While doing some load testing of the PJSIP stack, I see strange behaviour when it gets a bit loaded.
Asterisk keeps resending the 200 OK message, although it has received the ACK.
After 7 times, it resends BYE 7 times, although it has received the 200 OK.
CPU is not the issue as I’m testing with 256 thread Epyc setup.

Asterisk pjsip logger shows it has received the ACK and 200 OK messages, same as wireshark, it just seems failing to parse it.

Environment:
CentOS8 with two kernel versions: 4.18.0-193.19.1.el8_2 and 5.8.11-1.el8
Servers are connected locally over a 10Gb/s connection.
Ulimit raised to 102400, rtp port range to 30000 ports, pjsip and stasis thread pool optimized as suggested by Asterisk wiki.
Asterisk 17.7.0 and 16.13.0 with embedded PJPROJECT 2.10
CPU: Ryzen 2700 with 16 threads and 2 x EPYC 7742 64 with 256 threads
sipp SIPp v3.6.1-TLS-SCTP-PCAP-RTPSTREAM
sipp command sipp -sf /root/uac.xml -rtp_echo -nr -trace_msg -trace_err -d 180s -r 100 -l 5000 -i 172.16.0.32 -p 5070 -s 505 172.16.0.31:5060

On the lower spec machine (Ryzen 2700) problems manifest at 30 cps, whereas on the higher spec it starts around 70+ cps

Issue is present with sipp rtp_echo and without it.
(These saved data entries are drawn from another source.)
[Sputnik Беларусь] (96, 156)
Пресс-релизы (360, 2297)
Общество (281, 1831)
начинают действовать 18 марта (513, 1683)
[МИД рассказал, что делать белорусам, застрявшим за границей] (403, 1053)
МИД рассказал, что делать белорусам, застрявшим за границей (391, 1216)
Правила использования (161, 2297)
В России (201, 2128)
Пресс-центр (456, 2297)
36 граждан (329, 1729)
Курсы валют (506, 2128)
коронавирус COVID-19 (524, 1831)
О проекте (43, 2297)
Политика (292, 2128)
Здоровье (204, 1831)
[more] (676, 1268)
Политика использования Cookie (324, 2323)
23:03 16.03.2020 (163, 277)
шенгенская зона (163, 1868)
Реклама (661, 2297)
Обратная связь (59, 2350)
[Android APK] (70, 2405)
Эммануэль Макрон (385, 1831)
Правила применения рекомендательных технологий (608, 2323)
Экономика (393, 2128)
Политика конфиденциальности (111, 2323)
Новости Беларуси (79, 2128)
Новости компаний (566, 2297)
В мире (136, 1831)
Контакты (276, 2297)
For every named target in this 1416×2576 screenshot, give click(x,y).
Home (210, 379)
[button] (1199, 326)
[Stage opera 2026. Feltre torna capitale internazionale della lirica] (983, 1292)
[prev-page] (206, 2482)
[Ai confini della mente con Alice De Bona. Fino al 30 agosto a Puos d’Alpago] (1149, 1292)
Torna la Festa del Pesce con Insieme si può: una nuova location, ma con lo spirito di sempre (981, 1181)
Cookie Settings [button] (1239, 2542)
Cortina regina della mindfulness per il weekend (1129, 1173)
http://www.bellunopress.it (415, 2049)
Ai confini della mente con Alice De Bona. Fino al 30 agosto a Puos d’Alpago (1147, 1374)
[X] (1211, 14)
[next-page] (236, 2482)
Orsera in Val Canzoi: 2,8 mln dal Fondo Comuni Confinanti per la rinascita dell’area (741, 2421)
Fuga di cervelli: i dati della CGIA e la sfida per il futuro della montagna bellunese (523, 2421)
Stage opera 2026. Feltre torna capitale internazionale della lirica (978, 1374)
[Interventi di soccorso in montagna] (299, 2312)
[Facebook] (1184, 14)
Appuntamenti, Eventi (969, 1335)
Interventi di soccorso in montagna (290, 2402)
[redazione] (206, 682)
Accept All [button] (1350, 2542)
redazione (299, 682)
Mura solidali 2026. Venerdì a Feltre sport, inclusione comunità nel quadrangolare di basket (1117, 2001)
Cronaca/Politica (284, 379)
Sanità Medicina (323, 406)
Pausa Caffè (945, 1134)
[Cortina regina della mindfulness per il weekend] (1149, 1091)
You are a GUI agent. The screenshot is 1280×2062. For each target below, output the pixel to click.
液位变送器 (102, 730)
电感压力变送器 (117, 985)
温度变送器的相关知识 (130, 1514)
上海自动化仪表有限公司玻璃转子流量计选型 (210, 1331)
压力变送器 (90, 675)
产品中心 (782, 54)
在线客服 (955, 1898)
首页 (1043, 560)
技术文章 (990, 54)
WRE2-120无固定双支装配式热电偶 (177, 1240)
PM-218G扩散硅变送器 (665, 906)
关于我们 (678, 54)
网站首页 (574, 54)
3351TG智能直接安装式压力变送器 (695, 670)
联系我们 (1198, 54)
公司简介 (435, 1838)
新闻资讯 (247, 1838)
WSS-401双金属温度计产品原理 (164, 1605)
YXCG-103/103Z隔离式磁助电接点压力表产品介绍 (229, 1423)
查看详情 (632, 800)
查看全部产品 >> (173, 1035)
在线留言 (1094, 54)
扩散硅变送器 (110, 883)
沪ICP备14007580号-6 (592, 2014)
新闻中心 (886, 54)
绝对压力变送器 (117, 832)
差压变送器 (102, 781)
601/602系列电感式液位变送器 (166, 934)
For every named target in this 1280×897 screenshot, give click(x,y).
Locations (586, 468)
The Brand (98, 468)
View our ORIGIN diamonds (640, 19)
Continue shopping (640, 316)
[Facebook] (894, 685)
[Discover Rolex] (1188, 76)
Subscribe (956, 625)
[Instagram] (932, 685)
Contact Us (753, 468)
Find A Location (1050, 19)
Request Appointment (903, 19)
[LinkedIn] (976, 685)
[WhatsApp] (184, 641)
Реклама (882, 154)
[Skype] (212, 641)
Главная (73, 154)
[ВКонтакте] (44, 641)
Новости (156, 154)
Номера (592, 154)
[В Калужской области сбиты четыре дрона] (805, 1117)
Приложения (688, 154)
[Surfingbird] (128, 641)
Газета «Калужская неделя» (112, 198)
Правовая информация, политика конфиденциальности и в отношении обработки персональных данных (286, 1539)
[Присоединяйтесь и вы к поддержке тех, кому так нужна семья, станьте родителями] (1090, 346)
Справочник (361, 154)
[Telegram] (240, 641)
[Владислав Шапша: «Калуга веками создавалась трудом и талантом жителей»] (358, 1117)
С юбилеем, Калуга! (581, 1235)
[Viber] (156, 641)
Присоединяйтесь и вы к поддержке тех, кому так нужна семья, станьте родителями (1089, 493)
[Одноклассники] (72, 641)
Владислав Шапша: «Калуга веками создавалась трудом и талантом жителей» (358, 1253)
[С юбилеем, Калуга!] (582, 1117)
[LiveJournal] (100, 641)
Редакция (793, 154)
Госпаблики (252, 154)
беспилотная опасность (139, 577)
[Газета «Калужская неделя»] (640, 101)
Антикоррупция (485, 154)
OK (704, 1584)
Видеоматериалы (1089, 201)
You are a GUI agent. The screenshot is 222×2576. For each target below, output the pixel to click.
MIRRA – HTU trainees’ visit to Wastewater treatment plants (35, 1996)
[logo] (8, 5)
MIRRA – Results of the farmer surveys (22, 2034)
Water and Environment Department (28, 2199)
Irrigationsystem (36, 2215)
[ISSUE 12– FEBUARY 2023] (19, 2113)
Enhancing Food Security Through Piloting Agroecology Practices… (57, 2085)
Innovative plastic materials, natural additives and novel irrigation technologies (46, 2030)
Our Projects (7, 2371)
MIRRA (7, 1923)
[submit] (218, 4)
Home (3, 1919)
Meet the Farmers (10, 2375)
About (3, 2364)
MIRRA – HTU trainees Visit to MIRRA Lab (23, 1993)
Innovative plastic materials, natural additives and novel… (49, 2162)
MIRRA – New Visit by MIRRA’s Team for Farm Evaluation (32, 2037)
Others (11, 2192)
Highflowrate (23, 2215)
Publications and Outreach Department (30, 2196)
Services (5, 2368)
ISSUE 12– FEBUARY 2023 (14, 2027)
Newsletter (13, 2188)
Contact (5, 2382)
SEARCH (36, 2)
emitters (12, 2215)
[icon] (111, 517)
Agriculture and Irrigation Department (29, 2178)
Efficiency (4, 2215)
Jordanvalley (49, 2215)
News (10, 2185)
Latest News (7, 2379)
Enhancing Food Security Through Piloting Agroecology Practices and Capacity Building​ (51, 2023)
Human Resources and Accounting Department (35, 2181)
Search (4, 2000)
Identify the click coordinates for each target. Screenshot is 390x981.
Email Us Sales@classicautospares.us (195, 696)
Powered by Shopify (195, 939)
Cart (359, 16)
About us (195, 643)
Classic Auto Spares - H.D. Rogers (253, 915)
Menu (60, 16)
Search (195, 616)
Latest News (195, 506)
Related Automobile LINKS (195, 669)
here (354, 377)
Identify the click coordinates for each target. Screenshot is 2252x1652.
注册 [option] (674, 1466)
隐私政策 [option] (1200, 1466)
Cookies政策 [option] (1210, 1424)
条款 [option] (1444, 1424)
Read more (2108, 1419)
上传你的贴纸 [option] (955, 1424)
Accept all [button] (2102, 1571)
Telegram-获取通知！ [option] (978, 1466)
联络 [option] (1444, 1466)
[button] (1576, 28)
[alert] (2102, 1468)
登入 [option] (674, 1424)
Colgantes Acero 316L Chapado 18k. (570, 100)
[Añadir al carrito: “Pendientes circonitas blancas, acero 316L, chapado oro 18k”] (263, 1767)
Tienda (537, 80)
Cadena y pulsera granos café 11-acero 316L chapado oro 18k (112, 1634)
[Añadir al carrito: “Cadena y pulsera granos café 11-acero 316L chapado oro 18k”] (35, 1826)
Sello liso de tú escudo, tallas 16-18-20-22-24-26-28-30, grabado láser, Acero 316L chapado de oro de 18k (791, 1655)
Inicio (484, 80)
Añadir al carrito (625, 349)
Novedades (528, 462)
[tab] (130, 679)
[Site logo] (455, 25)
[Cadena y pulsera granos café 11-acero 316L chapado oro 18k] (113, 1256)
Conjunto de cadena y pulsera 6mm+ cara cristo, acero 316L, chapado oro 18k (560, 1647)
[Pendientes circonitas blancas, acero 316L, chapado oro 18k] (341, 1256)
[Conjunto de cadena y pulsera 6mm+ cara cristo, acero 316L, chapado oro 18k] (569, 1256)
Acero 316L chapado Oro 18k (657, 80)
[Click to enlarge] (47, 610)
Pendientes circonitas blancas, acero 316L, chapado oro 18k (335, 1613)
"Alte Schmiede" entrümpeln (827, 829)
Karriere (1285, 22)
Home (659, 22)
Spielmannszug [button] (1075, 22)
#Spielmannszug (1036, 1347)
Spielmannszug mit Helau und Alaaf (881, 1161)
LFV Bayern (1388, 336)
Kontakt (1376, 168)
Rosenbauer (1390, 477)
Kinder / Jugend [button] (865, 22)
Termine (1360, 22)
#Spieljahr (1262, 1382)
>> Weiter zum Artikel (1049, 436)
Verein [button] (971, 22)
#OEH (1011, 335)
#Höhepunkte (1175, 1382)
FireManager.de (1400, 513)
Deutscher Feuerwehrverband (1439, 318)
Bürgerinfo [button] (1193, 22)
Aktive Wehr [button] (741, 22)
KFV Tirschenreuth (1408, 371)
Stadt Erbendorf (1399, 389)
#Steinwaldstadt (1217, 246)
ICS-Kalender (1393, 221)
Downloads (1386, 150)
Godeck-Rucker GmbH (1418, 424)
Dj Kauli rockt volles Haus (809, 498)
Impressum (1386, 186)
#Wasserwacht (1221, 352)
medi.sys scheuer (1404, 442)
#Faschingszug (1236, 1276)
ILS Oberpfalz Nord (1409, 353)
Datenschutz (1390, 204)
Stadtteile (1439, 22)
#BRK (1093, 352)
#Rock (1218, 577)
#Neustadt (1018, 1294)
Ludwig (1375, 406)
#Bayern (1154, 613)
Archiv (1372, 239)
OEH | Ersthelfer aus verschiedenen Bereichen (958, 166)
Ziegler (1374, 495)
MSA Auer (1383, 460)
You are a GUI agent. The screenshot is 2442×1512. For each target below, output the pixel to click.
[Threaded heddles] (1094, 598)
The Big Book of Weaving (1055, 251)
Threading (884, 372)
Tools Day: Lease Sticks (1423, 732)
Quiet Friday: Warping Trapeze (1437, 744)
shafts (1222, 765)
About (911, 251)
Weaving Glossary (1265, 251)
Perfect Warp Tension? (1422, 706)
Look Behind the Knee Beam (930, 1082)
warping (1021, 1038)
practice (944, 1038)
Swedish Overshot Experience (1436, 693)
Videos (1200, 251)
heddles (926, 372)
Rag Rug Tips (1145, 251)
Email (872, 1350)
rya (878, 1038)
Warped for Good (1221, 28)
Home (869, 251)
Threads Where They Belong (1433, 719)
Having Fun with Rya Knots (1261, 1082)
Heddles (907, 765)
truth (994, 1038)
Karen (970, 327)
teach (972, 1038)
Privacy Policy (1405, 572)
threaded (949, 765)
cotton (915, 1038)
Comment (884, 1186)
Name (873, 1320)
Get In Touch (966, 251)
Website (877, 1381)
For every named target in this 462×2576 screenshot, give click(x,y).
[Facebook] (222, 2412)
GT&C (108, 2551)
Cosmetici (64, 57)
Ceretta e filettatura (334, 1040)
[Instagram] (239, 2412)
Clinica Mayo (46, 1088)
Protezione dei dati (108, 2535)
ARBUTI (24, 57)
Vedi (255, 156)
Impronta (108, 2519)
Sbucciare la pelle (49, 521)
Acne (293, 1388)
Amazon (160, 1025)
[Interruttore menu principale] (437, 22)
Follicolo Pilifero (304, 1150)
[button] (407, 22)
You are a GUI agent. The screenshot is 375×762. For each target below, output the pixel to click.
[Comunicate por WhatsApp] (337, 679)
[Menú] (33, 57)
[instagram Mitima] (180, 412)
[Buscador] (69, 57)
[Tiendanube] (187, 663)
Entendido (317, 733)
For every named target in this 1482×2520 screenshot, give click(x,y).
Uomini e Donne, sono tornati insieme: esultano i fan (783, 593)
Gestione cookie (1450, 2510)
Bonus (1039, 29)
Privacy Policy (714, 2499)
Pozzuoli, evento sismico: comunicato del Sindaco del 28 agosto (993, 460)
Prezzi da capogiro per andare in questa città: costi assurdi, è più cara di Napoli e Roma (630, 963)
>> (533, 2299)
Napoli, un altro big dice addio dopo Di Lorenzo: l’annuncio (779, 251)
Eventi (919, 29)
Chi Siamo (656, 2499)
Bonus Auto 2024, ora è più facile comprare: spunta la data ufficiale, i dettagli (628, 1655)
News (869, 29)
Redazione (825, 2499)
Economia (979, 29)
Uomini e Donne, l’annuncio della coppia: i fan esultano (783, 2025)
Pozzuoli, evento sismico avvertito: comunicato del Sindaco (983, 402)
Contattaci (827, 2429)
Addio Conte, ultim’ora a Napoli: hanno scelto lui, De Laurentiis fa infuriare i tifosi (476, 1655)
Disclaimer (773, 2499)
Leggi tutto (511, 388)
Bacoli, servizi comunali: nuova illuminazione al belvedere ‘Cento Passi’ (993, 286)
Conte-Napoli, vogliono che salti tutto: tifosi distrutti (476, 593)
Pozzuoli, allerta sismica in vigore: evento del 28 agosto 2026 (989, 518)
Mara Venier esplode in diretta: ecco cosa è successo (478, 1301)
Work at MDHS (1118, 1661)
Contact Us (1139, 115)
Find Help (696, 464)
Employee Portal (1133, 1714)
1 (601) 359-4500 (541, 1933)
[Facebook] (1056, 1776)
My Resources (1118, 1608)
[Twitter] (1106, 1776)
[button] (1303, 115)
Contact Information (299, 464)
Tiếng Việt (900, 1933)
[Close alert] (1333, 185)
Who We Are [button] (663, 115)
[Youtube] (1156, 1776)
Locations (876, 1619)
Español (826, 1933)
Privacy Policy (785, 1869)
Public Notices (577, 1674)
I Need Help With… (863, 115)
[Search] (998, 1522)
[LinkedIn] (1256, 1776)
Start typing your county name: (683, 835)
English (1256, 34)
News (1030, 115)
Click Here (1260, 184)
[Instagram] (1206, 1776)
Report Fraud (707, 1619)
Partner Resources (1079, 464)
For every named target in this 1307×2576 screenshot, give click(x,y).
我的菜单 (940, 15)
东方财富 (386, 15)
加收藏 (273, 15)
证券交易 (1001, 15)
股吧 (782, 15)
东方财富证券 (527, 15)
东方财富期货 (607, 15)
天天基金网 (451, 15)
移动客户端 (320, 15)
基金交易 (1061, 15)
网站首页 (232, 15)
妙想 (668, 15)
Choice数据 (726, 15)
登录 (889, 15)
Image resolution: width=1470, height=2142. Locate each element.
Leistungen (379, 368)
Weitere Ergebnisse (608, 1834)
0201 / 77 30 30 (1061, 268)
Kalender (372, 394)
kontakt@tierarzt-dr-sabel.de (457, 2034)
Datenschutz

Should I file this as a bug?

Same behaviour can be observed with chan_sip.
Could this be related to sipp?

On which machine were the logs captured? Please provide the channel driver (e.g. sip set debug on) logging output from the Asterisk machine, as it is likely that the callid is wrong on the ACK. (Message sequence diagrams are rarely useful.)

Hi David,
Thx for your reply,
Capture was done on the same machine asterisk is running on, to avoid any network drop offs.
As I mentioned, I’ve run into the same issue with chan_sip, with one difference on pjsip asterisk shows the same packets as tcpdump, whereas chan_sip does not log them.
Here are the files: filtered asterisk log, pcap and sequence diagram from wireshark.

I can’t see any obvious problem, although it could be a non-printing character, such as an excess carriage return.

You should turn up the debugging

Will do. Full verbose & debug.
I plan to try older versions of asterisk/chan_sip/pjsip.
What tool could be used instead of sipp to eliminate it as a potential problem?

Full verbose & debug log uploaded under test-15.log/pcap/pdf. Can’t see any obvious error.
It looks like a bug.
If you look for example Call-ID: 5-3492805@10.40.1.37 it just looks like Asterisk gets the messages, but fails to process them.
I’ve tried increasing the timer_t1 to 750ms, although the roundtrip time is lower than 500 ms (according to wireshark).

BTW PJSIP log timing correlates with wireshark timestamp, where as chan_sip logs the replies 10 seconds late on average.

In regards to PJSIP, I would suggest getting a backtrace[1].

[1] https://wiki.asterisk.org/wiki/display/AST/Getting+a+Backtrace#GettingaBacktrace-Runningast_coredumperfordeadlocks,taskprocessorbackups,etc.

1 Like

Thx for the advice. I’ve filed the issue and attached the core dump here

As Joshua has figured out, it was a DNS resolution issue, so if you run into this issue, be sure to check your DNS traffic and configure the names being looked up in /etc/hosts or your DNS server.